**WHAT THE EXERCISE ASKS:** Begin at the line with "Bookmark this tweet" and output every line through the end of the records, exactly as given. Omit pictures.

**Entries taken from a collection:**
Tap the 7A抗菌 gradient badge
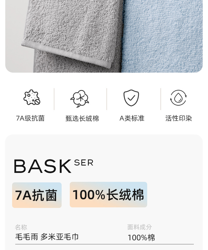tap(37, 195)
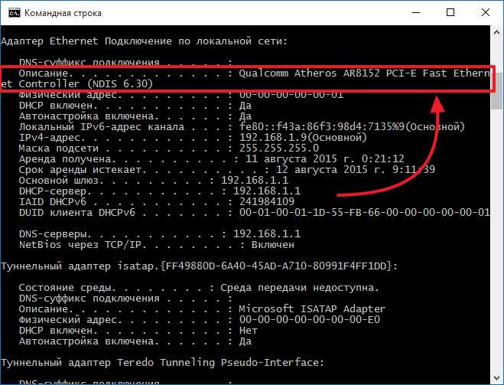Click the scrollbar up arrow
This screenshot has height=385, width=504.
497,32
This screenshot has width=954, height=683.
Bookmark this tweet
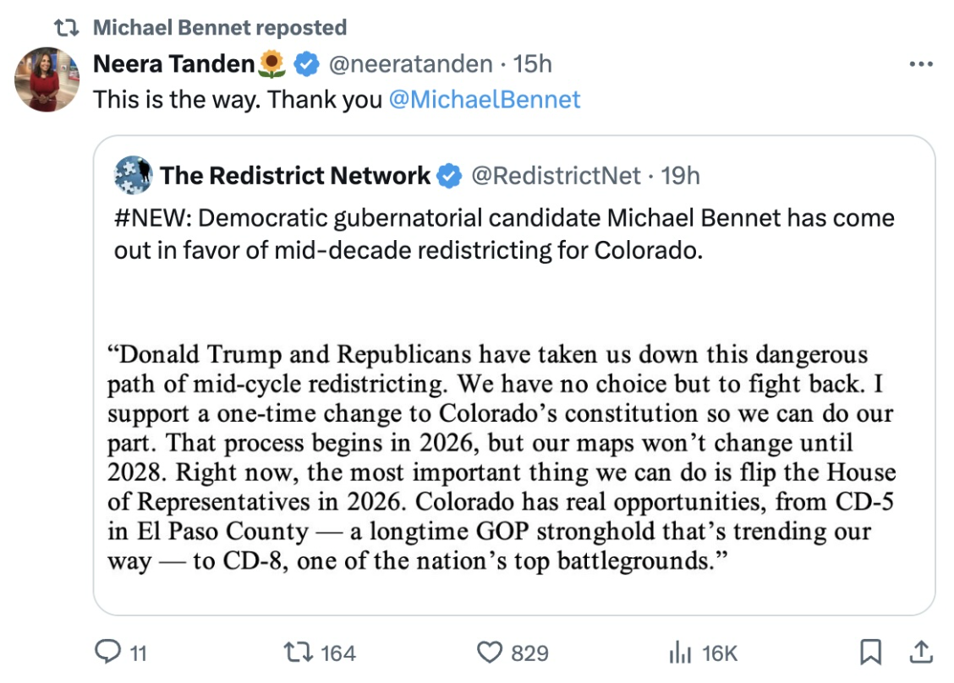point(871,652)
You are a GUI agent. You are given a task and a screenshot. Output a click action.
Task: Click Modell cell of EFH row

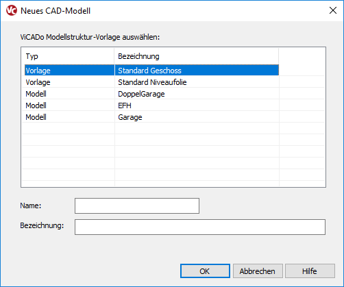(x=36, y=105)
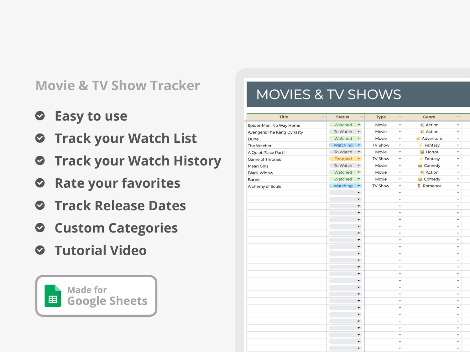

**WRITTEN RESPONSE:**
Bookmark this tweet
point(871,652)
You are a GUI agent. You are given a task and a screenshot. Output a click action.
Task: Click Modell cell of EFH row

(x=36, y=105)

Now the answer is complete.